BEGIN Exercise inputs
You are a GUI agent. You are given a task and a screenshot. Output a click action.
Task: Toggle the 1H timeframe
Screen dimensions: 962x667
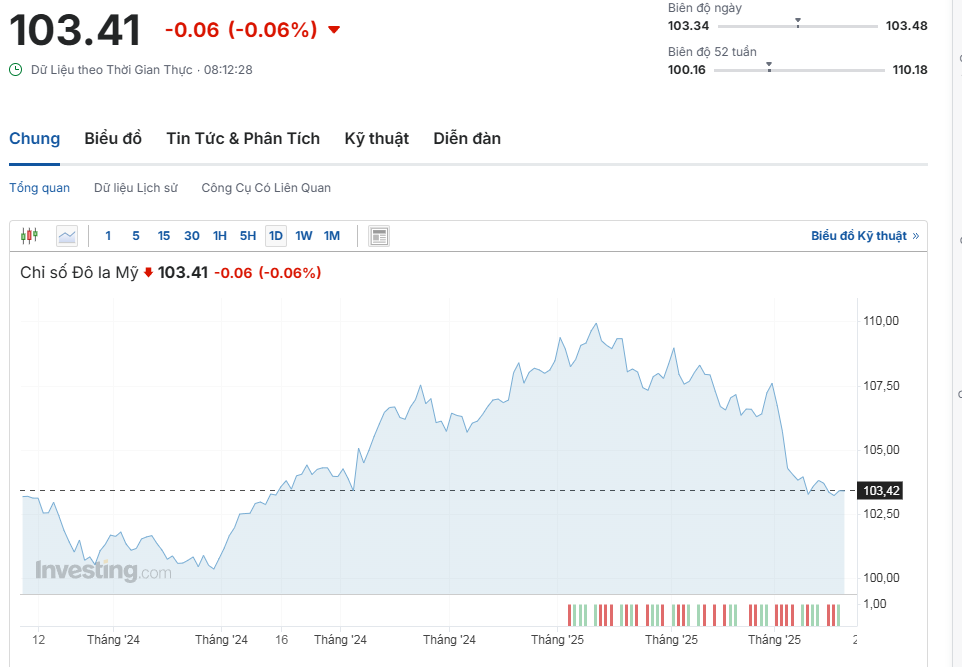click(x=220, y=236)
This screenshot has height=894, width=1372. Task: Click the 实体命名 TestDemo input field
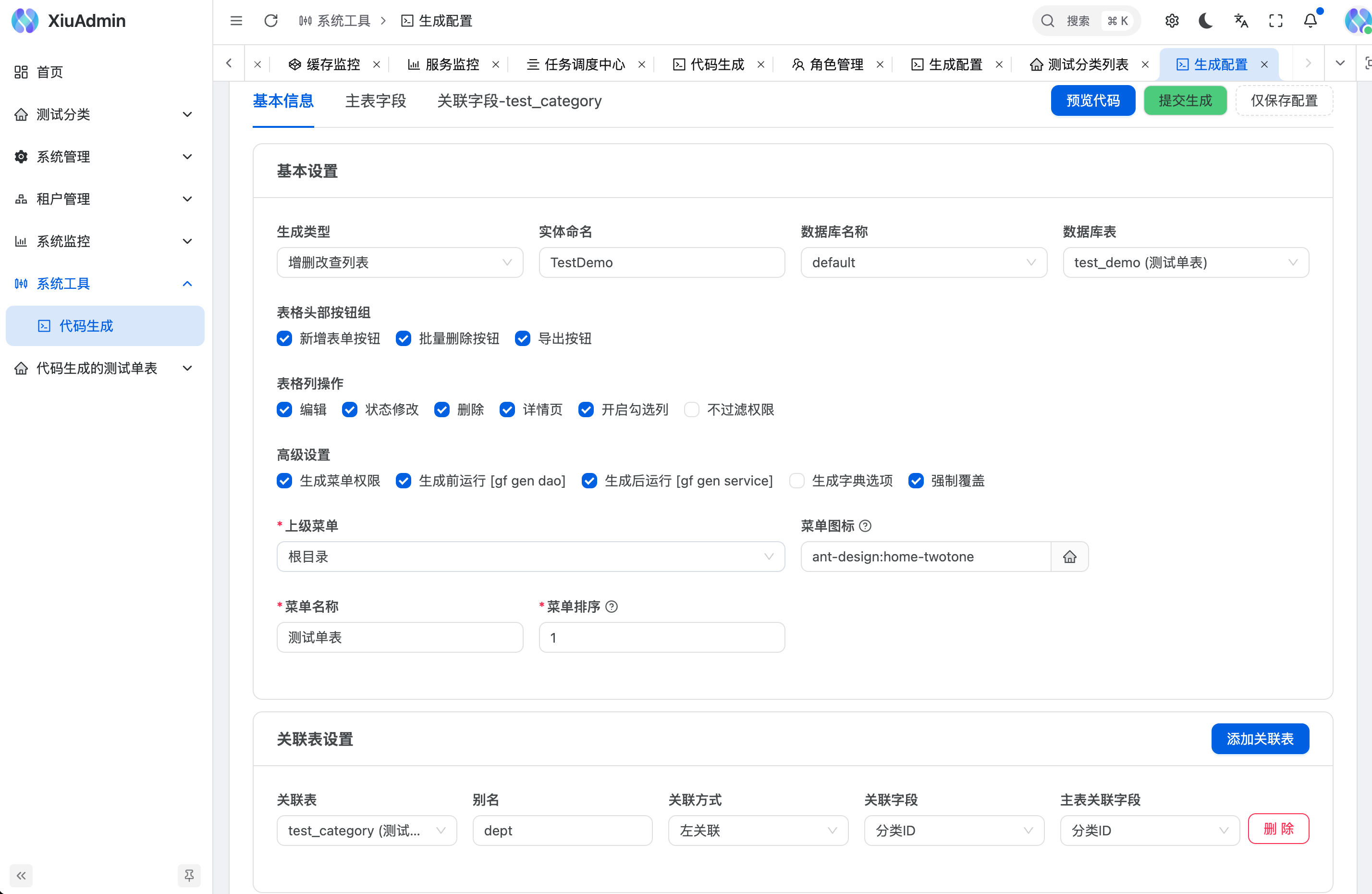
END Exercise inputs
▶ _Instructions for the task_
Please lay out the lines of the records above as a numbered list, leaving out blank lines and the pictures.

▶ _Full solution_
1. You are a GUI agent. You are given a task and a screenshot. Output a click action.
2. Task: Toggle the 1H timeframe
3. Screen dimensions: 962x667
4. click(x=220, y=236)
5. This screenshot has height=894, width=1372. Task: Click the 实体命名 TestDemo input field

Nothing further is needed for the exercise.